9 — Quelles sont les relations entre le Hezbollah et l’armée libanaise ?
Elles sont complexes. Il y a à la fois compétition et répartition des rôles. L’armée libanaise, comme souvent dans les systèmes politiques consociatifs, est très faible, sous-armée et sous-formée. Elle est aussi traversée par les mêmes fractures qui structurent les rivalités inter-partisanes et inter-confessionnelles libanaises.
En cas d’escalade avec Israël, elle réagira probablement comme en 2006 en menant quelques faibles actions de résistance, ici et là, très occasionnellement, mais rien de significatif. Elle sera pour l’essentiel en retrait, une implication réelle de sa part restant de toute façon un non-sens stratégique.
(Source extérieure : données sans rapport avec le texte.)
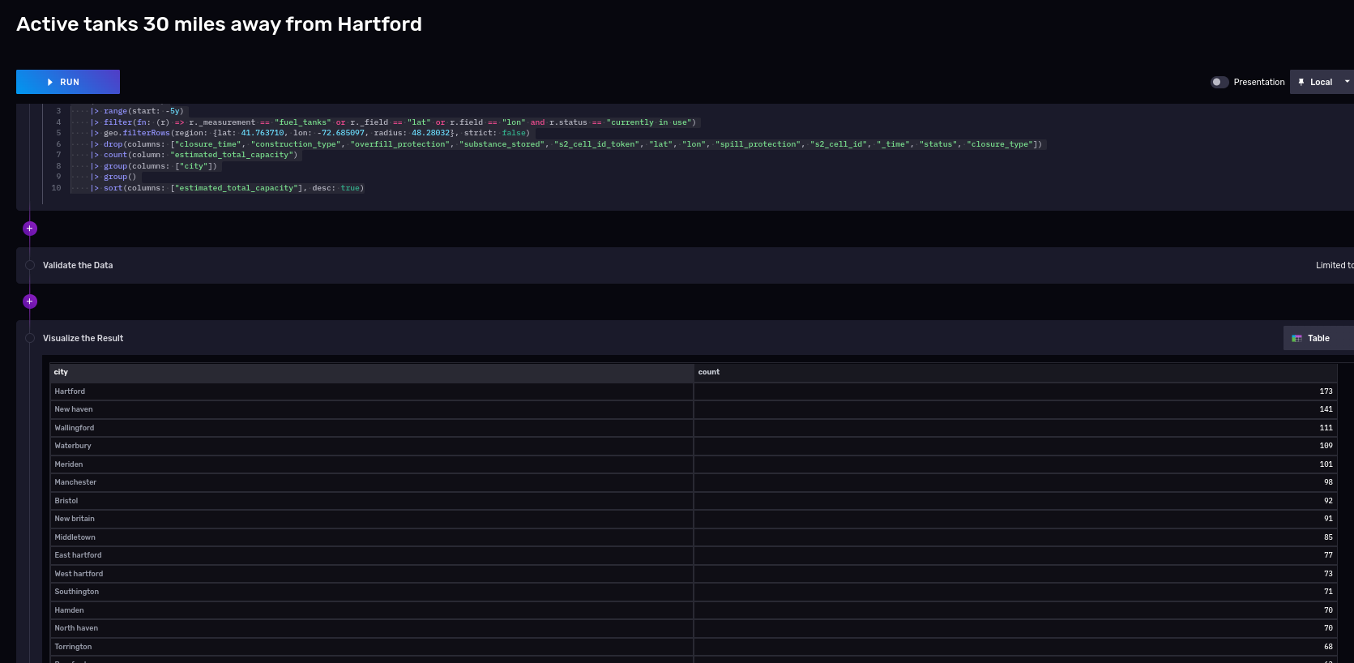This screenshot has height=663, width=1354.
Task: Add a cell using plus above Visualize the Result
Action: coord(30,302)
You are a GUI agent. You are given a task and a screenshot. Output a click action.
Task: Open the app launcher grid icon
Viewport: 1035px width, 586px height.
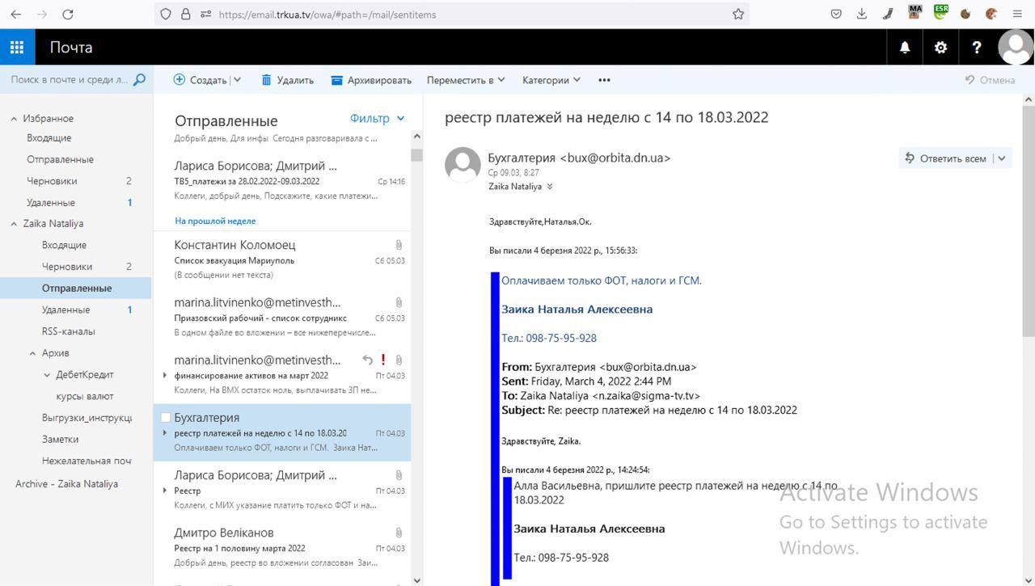click(x=17, y=47)
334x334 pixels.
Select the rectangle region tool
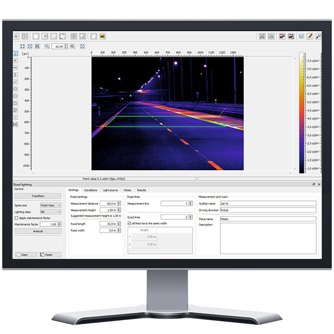pos(15,89)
10 — Quel sera l’effet de la guerre de Soukkot sur la crise politique que traverse le Liban ?
Il est encore tôt pour se prononcer. La crise politique libanaise a des causes très complexes, dont certaines sont installées depuis des décennies, et restent déconnectées du contexte régional. En revanche, la majorité de la population libanaise aujourd’hui, sans nécessairement raffoler du Hamas, est critique d’Israël. Que le Hamas sorte de la crise victorieux ou défait, un résultat, a minima, s’imposera : le rappel des réalités de la brutalité de l’armée israélienne — antérieure à l’opération ou occasionnée par celle-ci. Dans ce contexte, l’existence de positionnements occidentaux pro-israéliens ne jouera pas en faveur des anti-Hezbollah.